WP5 Statistical and robust translation - M39

Summary of progress

The main goal of this WP has been to develop a hybrid system between GF and SMT specialised in patent translation and has implied the construction of new resources on the domain and conceiving techniques to integrate both technologies. The WP has also tasks devoted to widen GF and have been focused on building general purpose lexicons. Besides, a more robust GF has been achieved by the use of the robust statistical parser that will allow to translate free text or, at least, the parts covered by the grammars without being affected by unknown elements.

Regarding the development of different types of general lexicons it has been used GF’s core idea of common abstract syntax and multiple concrete syntaxes to produce multilingual morphological lexicons. The abstract syntax is based on data from the Princeton WordNet and the Oxford Advanced Learner’s dictionary. The concrete syntaxes are produced using data from already existing lexical resources (i.e. Bilingual dictionaries and Universal WordNet), and GF’s morphological smart paradigms. Because words can have multiple senses, and it is often very hard to find one-to-one word mappings between languages, two different types of multi-lingual lexicons have been developed: Uni-Sense and Multi-Sense. In a uni-sense lexicon each source word is restricted to represent one particular sense of the word, and hence it becomes easier to map it to one particular word in the target language. These type of lexicons are useful for building domain specific NLP applications. A multi-sense lexicon, on the other hand, is a more comprehensive lexicon and contains multiple senses of words and their translations to other languages.

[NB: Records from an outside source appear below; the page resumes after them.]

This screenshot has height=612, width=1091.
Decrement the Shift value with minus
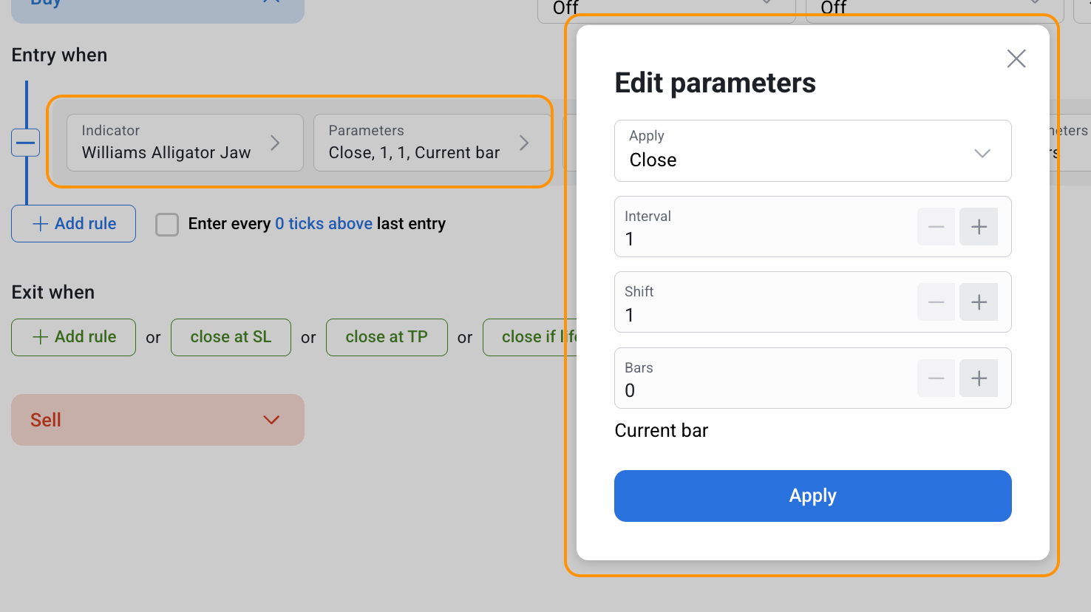tap(936, 302)
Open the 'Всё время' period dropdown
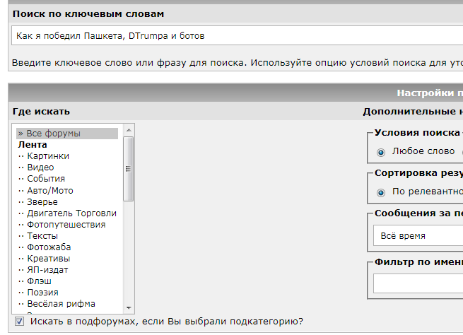Screen dimensions: 463x335 point(418,235)
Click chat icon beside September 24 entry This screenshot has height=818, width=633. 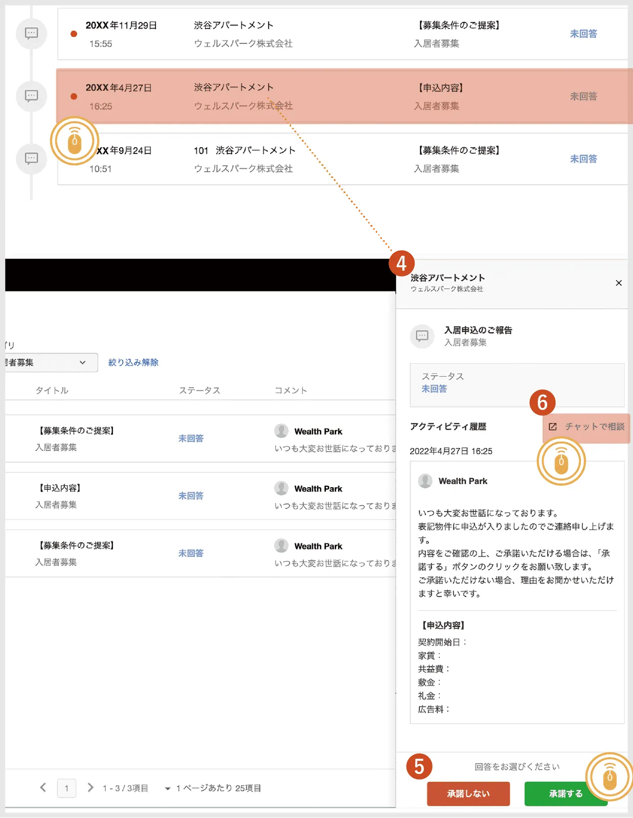pos(32,158)
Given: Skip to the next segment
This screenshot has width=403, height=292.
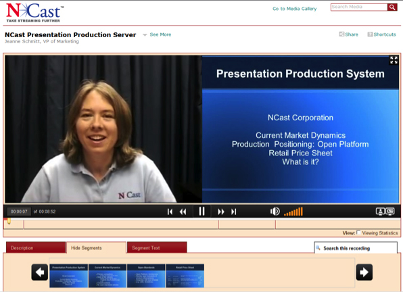Looking at the screenshot, I should [234, 212].
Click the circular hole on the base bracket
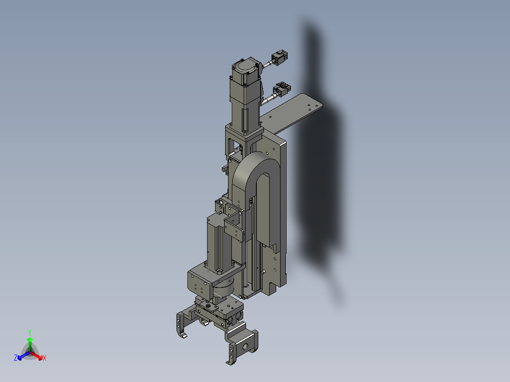The width and height of the screenshot is (510, 382). coord(245,347)
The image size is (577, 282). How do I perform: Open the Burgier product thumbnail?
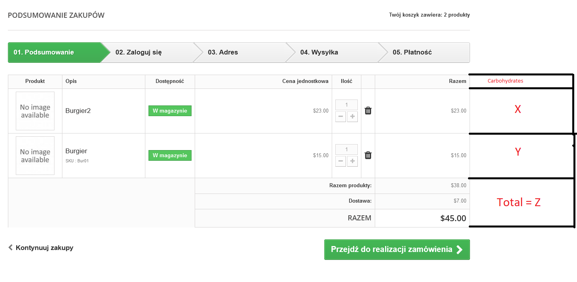pyautogui.click(x=35, y=156)
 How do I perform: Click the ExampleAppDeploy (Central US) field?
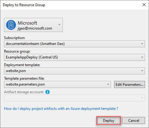75,57
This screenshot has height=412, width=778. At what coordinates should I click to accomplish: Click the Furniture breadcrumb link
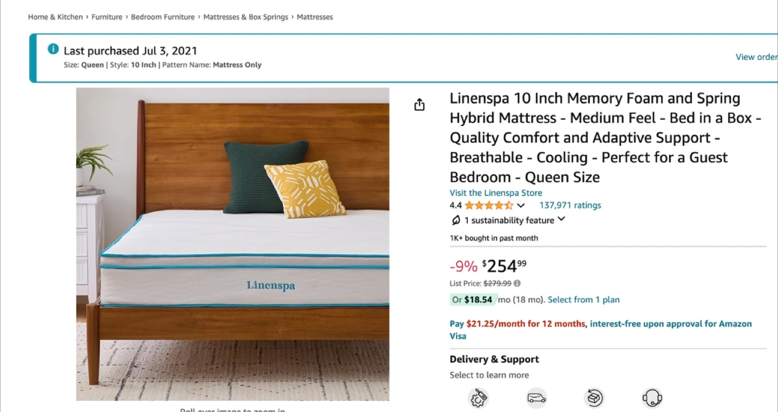[107, 17]

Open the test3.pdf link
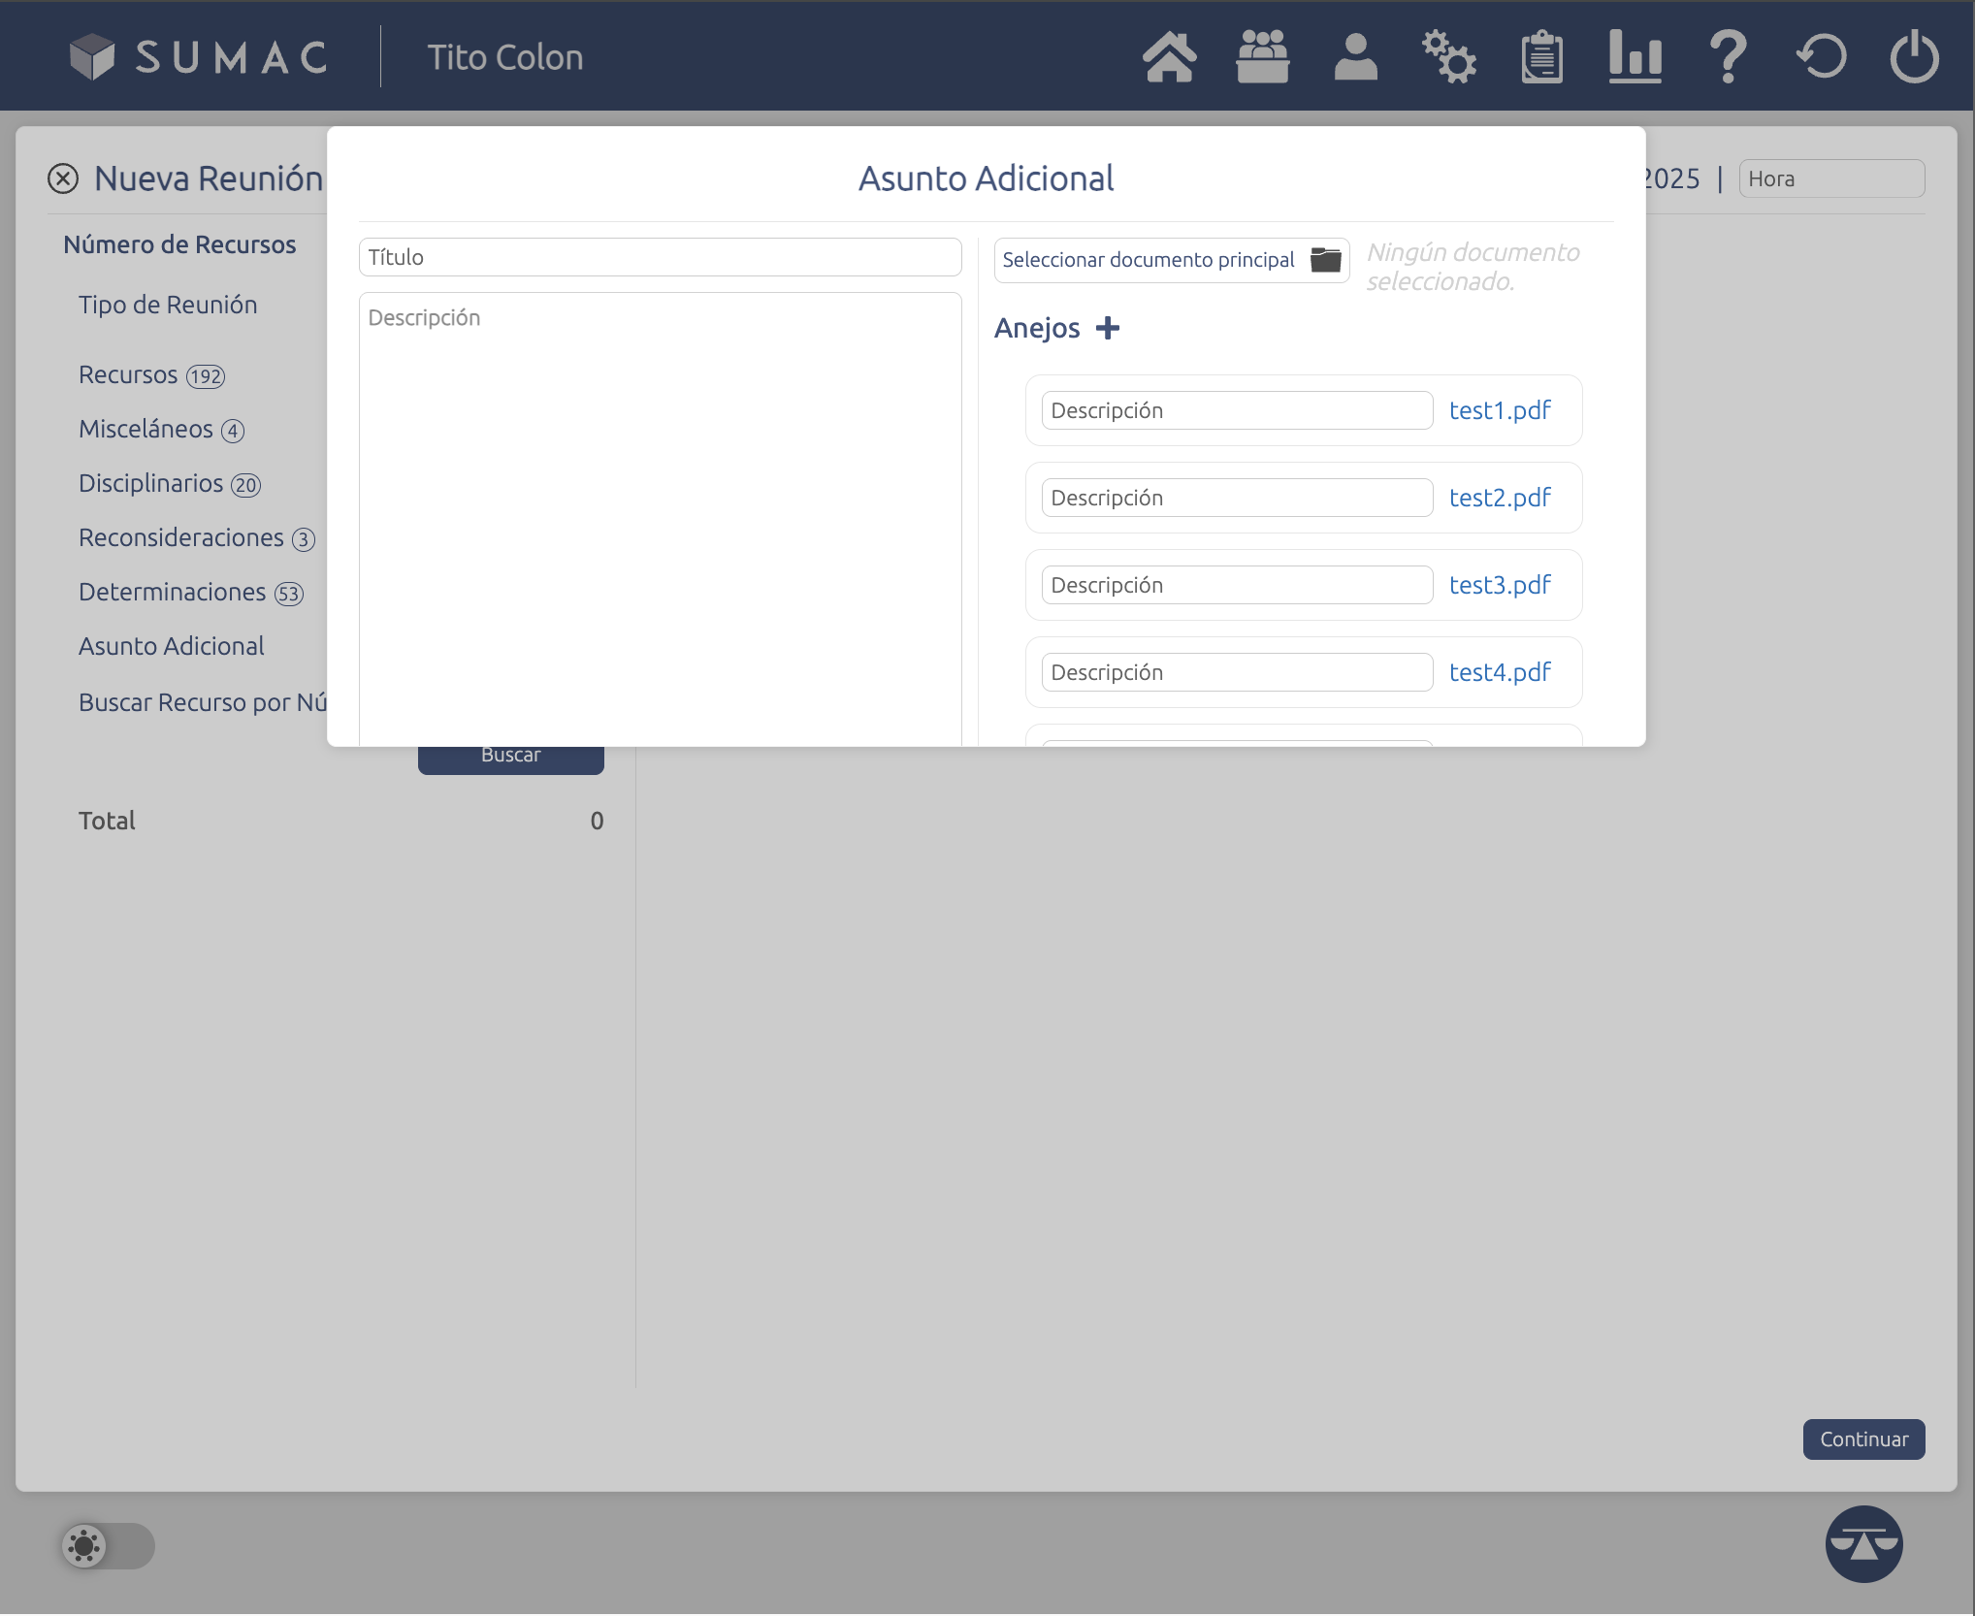click(1499, 585)
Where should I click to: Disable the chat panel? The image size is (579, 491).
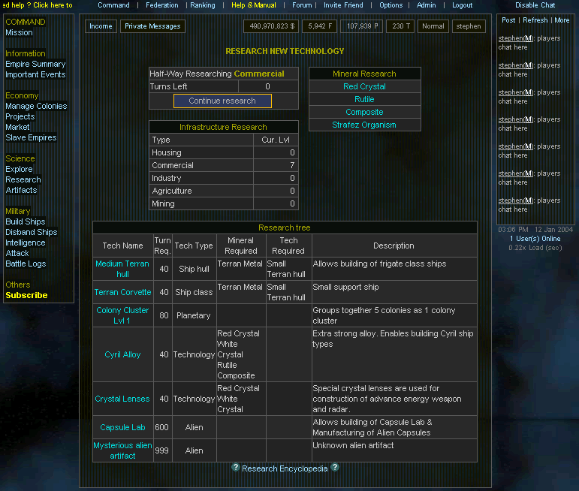535,5
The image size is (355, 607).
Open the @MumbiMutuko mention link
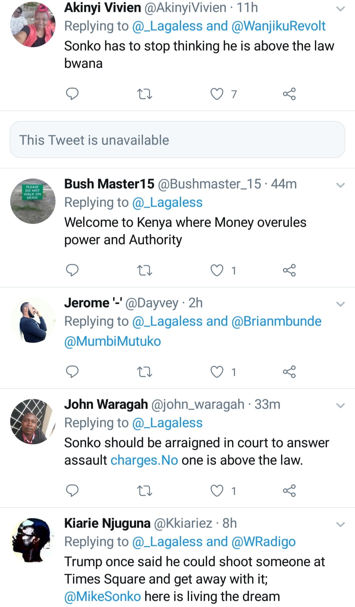pyautogui.click(x=112, y=341)
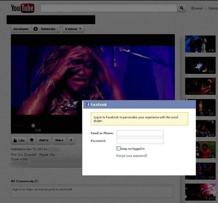Click the YouTube logo
Screen dimensions: 218x203
(x=23, y=8)
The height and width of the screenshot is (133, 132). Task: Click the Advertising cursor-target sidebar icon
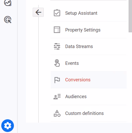tap(8, 20)
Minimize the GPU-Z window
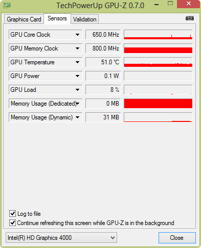The height and width of the screenshot is (248, 201). click(157, 5)
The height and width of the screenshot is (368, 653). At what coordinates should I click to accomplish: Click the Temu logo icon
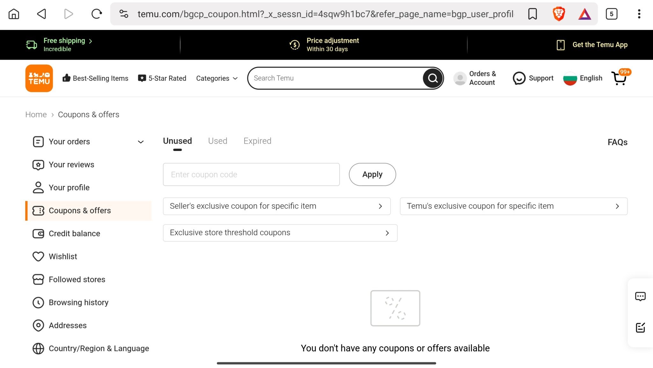click(39, 78)
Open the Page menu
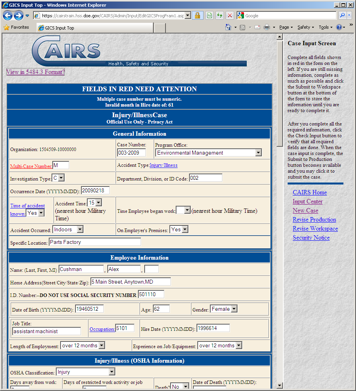The width and height of the screenshot is (356, 391). (x=286, y=27)
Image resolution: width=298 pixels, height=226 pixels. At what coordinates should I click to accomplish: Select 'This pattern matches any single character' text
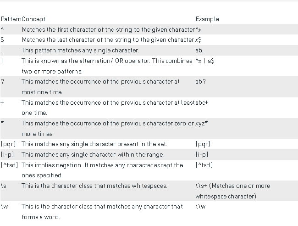[80, 50]
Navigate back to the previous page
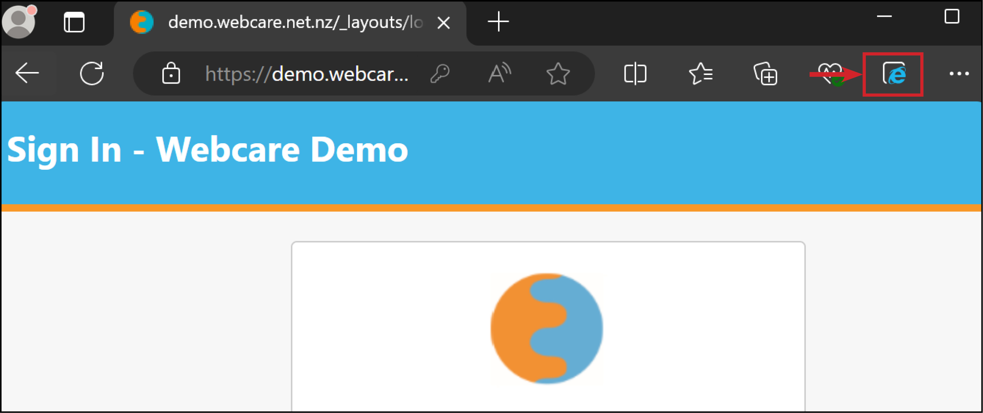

This type of lexicons can be used for open-domain tasks such as arbitrary text translation. These lexicons cover a number of language including English, German, Finnish, Bulgarian, Hindi, Urdu and their size ranges from 10 to 50 thousand lemmas.

In WP5 we also experimented with open-domain robust translation based solely on GF. This is a huge step since the traditional application domain of GF is in controlled languages where the domain is small and well defined, while in the task of translating running text the source language is not clearly defined anymore. As a simple numerical measure for the leap, we can say that the typical GF applications deal with grammars containing hundreds of lemmas while in this experiment our grammars contain more than 50,000 lemmas. We developed an entirely new runtime system for GF in C which has the advantage to be more portable and more efficient. The efficiency was the first requirements that we had to satisfy since otherwise interpreting these huge grammars would be intractable. Furthermore, we turned the original non-probabilistic algorithms for parsing and reasoning into probabilistic ones. The introduction of probabilistic models is crucial for the disambiguation of the grammars which are by necessity highly ambiguous. The third major contribution to the project is that we also made the GF parser robust, i.e. when faced with sentences which are not parseable, it returns a sequence of recognized chunks rather than an error. We evaluated our implementation with state-of-the-art statistical parsers for related grammatical formalisms, and we found that for sentences longer than 25 tokens, our implementation is at least two orders of magnitude faster. We also tried to use our new architecture in machine translation but here the results are not conclusive yet. We found that the two main limitations are in the quality of the translation dictionaries which we built and the still limited coverage of the grammars. Furthermore, we need to better address the word sense disambiguation and the proper translation for multiword expressions.

The translation of patents using this robust parsing is still in an embryonic state, but we have developed a complete translation system that combines GF and SMT to overcome the input controlled language assumption. This hybrid system implies the construction of in-domain dictionaries and grammars that make use of probabilistic components, and the integration with an SMT engine that is able to complement GF translations. Regarding these resources for patent translation, we emphasise the generation of static lexicons obtained from SMT translation tables, and the on-line generation of lexicons with unseen vocabulary but available in the monolingual dictionaries. For German, also a dictionary of compounds has been built. A grammar for dealing with patents in English, French and German has been built on top of the resource grammar with several additions devoted to deal with chunks instead of sentences. Particular constructions appearing in patents are also covered by this new in-domain grammar. As a demand of the selected domain, we have also developed a detector and tokeniser of chemical compounds. A full translation system uses this tokeniser and prepares the patent to be translated. This involves chunking and parsing the source sentences which are first translated by GF and afterwards sent to an SMT decoder which is fed with this information. An SMT engine trained on the domain is also used by the top decoder. The final hybrid system is available for download and has several options that take into account which method to build the lexicon has to be used and which kind of integration is to be applied.

Highlights

The novelties since the last report correspond on the one hand to the improvement of the previous hybrid MT systems, its portage to German, and the development of new hybrid systems. On the other hand, we highlight the generation of lexical resources from WordNet, Apertium dictionaries, and SMT translation tables and the development of a statistical robust parser which results two order of magnitude faster than comparable state-of-the-art probabilistic parsers. The last points allow to extend the coverage of GF and are useful for a general translation or a translation in any domain. The first one, on the contrary, starts from the translation on a concrete domain and tries to extend the coverage outside the coverage of the grammar.

Deviations from Annex I

Although some specific tasks have been evolving through the life of the project the three main lines have been accomplished:

i) GF grammar for the patents domain

ii) SMT system for patents

iii) Combination GF-SMT translators

By the evolution of the tasks through the project we mean for example that more time than the estimated has been devoted to improve the GF patents grammar and to work on the soft integration hybrid system that depends on it. The hybrid system that depends on using GF tree fragment pairs is in a less mature state. The dependence on the performance of the robust parser showed to be crucial and most efforts have been devoted into this direction.